══ Supplied records

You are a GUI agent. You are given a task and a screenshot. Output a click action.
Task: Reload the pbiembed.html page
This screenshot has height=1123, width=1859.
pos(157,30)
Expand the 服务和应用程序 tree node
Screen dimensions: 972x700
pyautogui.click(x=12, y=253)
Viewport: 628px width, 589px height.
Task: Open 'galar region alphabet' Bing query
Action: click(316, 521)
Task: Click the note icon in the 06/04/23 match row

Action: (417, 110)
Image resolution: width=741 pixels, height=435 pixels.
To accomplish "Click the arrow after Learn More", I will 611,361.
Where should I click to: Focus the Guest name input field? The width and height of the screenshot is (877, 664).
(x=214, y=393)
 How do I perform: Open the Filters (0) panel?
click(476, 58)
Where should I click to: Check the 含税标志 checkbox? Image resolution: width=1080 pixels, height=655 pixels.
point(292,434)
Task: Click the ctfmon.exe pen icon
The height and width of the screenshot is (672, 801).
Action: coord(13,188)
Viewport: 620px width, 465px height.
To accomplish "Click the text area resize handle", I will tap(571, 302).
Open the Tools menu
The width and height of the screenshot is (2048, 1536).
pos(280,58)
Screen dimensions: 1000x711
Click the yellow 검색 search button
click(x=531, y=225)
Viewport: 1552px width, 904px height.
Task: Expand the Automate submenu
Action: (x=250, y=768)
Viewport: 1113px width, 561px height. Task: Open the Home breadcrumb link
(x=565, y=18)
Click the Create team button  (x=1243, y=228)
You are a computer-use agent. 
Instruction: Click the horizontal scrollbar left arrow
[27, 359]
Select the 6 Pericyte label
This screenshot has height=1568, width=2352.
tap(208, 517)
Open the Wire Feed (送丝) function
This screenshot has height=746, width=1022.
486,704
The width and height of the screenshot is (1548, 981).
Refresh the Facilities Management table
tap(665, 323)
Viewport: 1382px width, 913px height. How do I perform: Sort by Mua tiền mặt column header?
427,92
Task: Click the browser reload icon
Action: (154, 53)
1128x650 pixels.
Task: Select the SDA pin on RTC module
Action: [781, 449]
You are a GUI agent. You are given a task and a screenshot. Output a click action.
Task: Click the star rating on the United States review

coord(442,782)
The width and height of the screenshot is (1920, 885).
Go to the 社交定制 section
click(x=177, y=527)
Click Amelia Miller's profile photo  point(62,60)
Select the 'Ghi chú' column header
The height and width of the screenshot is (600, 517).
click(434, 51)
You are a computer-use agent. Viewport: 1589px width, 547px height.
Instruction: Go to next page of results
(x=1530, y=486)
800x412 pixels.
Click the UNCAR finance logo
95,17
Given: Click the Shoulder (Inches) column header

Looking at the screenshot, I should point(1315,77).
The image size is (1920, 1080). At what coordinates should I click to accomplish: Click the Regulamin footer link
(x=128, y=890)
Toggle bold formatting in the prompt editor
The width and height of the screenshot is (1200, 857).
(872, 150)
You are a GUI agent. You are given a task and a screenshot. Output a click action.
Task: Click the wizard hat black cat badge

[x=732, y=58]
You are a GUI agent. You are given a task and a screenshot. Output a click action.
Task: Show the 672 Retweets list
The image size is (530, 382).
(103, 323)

════

Goal:
Extract every line of the material above that contains the word "resolution", treating uppercase and lowercase letters as distinct.

Task solution:
Image resolution: width=741 pixels, height=435 pixels.
Where should I click to: Check the 含税标志 checkbox? Image resolution: width=1080 pixels, height=655 pixels.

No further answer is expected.